Two Killed as Hard-liners Attack Shia School Group

Jakarta Globe, August 27, 2012

Dessy Sagita, Amir Tejo & Markus Junianto Sihaloho | August 27, 2012

Two people were killed and five were injured in an attack on a group of Shia students and teachers in Sampang, East Java, on Sunday.

Around 30 Shiites, most of them children, were traveling from Nangkernang village on the island of Madura, bound for Bangil in East Java.

Shortly into their trip, they were stopped by about 500 men from mainstream Muslim groups, preventing them from continuing, said Umi Kulsum, who was at the scene.

“Two people died, Hamama and Tohir,” she said. “Five were wounded as they were trying to protect the women and children. I was petrified.

“When the incident happened, there weren’t any police officers. The mob had swords and machetes, and they attacked all of the adult males who were trying to protect the women and children.”

Among the group were five of Umi’s children, who were taken away from her.

The children in the group studied at a Shia boarding school in Bangil and had returned to Sampang, their hometown, to celebrate Idul Fitri with their families.

The mob then torched four homes belonging to the Shiite community, including one belonging to Umi and her husband, Shia cleric Tajul Muluk.

The Shia community in Sampang has been the target of violent attacks and incidents of intimidation in the past.

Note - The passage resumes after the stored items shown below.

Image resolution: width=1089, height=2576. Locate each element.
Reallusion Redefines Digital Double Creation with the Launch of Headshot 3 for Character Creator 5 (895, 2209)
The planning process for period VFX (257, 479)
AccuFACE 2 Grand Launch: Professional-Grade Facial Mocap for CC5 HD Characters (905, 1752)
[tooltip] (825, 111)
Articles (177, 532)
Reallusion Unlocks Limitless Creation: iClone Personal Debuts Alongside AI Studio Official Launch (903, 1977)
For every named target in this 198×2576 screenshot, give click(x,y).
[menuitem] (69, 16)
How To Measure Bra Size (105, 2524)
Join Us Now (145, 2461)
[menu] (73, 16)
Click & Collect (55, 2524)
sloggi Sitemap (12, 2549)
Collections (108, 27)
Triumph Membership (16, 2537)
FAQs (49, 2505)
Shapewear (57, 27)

On Dec. 29, Shiites in Nangkernang was attacked by hard-line Muslim groups, who set fire to hundreds of homes and a Shia Islamic school, displacing 500 Shiites from their village.

Police instead charged Tajul with blasphemy, and the Ministry of Religious Affairs office in Sampang said it would “supervise” hundreds of Shia to learn Sunni Islam.

Last month, a district court in East Java sentenced the Shia cleric to two years in prison for blasphemy after reportedly telling students that the Koran was not the original holy text for Muslims, an allegation Tajul’s legal team repeatedly denied.

According to Tajul’s lawyers, the prosecutors in the case portrayed the Shiite faith as subservient to the Sunni majority, helping to raise the religious tensions during the proceedings.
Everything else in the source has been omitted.